Cholesterol: a putative oncogenic driver for DLBCL

In this issue of Blood, Shen et al¹ investigate the role exerted by the transcription factor SOX9 in modulating 24-dehydrocholesterol reductase (DHCR24)-mediated cholesterol synthesis. They report that this pathway is active in a subgroup of aggressive diffuse large B-cell lymphomas (DLBCLs) harboring the IGH-BCL2 translocation, which accounts for ∼10% of DLBCLs.

SOX9 is a member of the SOX family of transcription factors. It plays a critical role in cell fate determination, differentiation, and proliferation, as well as in the maintenance of the stem cell pool in a variety of developing and adult tissues.² SOX9 overexpression has also been implicated in human cancers, such as hepatocellular carcinoma, breast, bladder, gastric, prostate, pancreatic, and colorectal cancers.³ In this study, Shen et al show that SOX9 is overexpressed preferentially in the IGH-BCL2⁺ DLBCL, and its expression correlates with advanced stages of disease. To investigate whether SOX9 plays a role in lymphomagenesis, they evaluate SOX9-silenced DLBCL cells and show that SOX9-silenced cells undergo reduced proliferation, G1/S cell-cycle arrest, and apoptotic cell death both in vitro and in vivo. By whole-transcriptome analysis and chromatin immunoprecipitation–sequence assays, the authors identify DHCR24, an enzyme involved in cholesterol biosynthesis, as a direct target of SOX9. Indeed, the enforced expression of DHCR24 is capable of rescuing functions associated with SOX9 knockdown in DLBCL cells by modulating cellular cholesterol levels.
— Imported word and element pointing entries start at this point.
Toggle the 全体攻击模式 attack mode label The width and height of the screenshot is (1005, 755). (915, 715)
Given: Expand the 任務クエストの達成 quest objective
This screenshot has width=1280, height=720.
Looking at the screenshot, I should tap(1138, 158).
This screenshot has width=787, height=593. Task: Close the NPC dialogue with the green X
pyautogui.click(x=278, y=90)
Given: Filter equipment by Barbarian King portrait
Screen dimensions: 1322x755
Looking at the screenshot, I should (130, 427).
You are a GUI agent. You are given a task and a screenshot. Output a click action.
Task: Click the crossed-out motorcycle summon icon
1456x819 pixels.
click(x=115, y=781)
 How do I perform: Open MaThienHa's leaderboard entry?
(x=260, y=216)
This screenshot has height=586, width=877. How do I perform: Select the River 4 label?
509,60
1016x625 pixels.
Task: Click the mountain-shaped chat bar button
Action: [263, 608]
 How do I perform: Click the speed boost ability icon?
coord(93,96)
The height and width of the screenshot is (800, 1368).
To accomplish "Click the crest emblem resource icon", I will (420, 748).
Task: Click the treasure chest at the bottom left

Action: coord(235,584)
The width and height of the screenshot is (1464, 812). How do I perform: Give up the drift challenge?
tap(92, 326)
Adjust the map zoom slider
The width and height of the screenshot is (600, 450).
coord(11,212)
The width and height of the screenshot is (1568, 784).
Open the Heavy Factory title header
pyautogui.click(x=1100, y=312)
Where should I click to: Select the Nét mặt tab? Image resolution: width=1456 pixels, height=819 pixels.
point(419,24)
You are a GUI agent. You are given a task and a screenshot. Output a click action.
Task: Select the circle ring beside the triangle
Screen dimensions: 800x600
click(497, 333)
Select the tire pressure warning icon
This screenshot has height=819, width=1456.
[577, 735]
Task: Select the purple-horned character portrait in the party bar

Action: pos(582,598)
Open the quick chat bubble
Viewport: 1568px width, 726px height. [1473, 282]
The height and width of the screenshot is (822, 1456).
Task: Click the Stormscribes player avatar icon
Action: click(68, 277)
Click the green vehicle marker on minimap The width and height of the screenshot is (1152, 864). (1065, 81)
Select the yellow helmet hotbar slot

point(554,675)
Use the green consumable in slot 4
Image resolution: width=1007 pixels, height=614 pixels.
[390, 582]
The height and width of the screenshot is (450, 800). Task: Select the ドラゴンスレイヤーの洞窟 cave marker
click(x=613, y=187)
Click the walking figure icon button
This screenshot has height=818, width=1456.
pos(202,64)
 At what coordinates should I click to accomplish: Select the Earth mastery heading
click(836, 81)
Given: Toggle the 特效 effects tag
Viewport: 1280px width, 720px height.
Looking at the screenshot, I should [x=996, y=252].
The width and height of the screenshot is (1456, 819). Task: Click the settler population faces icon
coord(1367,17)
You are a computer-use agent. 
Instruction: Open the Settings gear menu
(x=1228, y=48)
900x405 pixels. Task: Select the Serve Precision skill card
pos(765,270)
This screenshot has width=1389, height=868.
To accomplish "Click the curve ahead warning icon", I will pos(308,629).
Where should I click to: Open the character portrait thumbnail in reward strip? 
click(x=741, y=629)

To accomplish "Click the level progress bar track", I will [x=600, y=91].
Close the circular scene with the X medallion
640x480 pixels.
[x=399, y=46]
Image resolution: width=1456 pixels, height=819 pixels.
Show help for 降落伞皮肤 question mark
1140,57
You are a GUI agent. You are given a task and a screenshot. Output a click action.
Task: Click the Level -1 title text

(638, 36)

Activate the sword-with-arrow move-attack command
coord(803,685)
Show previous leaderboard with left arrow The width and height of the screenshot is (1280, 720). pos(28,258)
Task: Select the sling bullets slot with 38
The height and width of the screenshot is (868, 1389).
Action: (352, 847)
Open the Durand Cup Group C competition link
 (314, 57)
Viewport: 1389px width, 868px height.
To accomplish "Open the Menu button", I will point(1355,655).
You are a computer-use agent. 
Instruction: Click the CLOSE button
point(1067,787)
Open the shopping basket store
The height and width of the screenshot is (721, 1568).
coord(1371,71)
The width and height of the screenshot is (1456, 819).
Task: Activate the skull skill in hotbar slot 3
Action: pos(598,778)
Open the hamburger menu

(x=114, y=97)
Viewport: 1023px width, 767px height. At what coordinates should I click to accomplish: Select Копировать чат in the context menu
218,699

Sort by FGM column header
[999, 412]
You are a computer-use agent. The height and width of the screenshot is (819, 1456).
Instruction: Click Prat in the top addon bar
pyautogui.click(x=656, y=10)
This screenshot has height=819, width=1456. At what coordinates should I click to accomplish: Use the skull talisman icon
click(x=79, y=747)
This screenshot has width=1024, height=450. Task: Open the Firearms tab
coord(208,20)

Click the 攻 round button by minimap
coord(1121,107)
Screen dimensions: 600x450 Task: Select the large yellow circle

Cholesterol plays a key role in maintaining cell membrane integrity and in regulating cell proliferation of normal, nonmalignant cells.⁴ It is therefore not surprising that cholesterol homeostasis also participates in the regulation of survival and expansion of leukemic and lymphoma cells, as well as in the protection of these tumor cells from therapy.⁵ As a consequence, the blockade of cholesterol synthesis induces cell-cycle arrest in different types of leukemia and lymphoma, ultimately leading to apoptotic cell death.⁶ The identification of the SOX9-DHCR24 axis adds a further layer of complexity to the regulation of cellular cholesterol levels. Indeed, cholesterol homeostasis is mainly regulated by the Sterol Regulatory Element Binding Proteins (SREBPs),⁷ particularly SREBP2, and by Liver X Receptors (LXRα and β isoforms).⁸ SREBP2 activates the transcription of enzymes of the mevalonate pathway, such as HMGCR, and regulates the uptake of cholesterol through the induction of low-density lipoprotein receptor expression.⁴ On the other hand, LXRs control the reverse cholesterol transport pathway, through which the excess cholesterol is returned to the liver for excretion as bile acids.⁴ In this scenario, the newly identified SOX9-DHCR24 axis highlights a new pathway of cholesterol regulation, which might be particularly relevant for the survival and proliferation of aggressive lymphomas under oncogenic pressure. Of note, the noncanonical regulation of cholesterol synthesis genes by transcription factors in hematopoietic malignancies was reported to occur in multiple myeloma by means of the Interferon Regulatory Factor 4 (IRF4).⁹ Indeed, IRF4 was found to regulate membrane biogenesis by controlling many enzymes and regulators of sterol and lipid synthesis, such as the squalene epoxidase and the stearoyl-CoA desaturase.⁹ The results by Shen et al provide compelling evidence of the molecular mechanisms by which SOX9 activates DHCR24 expression and, therefore, cellular cholesterol remodeling. However, the mechanism through which SOX9 is preferentially overexpressed in the IGH-BCL2⁺ DLBCL remains poorly understood and deserves further investigation.

The results by Shen et al have important therapeutic implications, as they also report the successful treatment of DBLCL-bearing mice with the widely used blood cholesterol-lowering drugs, statins. These drugs, which block the rate-limiting enzyme of cholesterol synthesis (ie, the 3-hydroxy-3methylglutaryl-CoA reductase),⁷ inhibit DLBCL xenograft tumorigenesis, especially the DLBCL cell lines with higher SOX9 expression (see figure). These results are in accordance with studies demonstrating that the treatment of myeloid leukemia samples with statins enhances chemotherapy-induced leukemic cell apoptosis, by counteracting the cytoprotective increase of the cellular cholesterol levels induced by chemotherapy.⁶ The synergy between chemotherapy and statins has indeed been explored with encouraging but not definitive results in patients with relapsed acute myeloid leukemia.¹⁰ In this context, the study by Shen et al suggests exploring the combination of statins and standard treatments in advanced stage patients affected by SOX9 overexpressing DLBCL.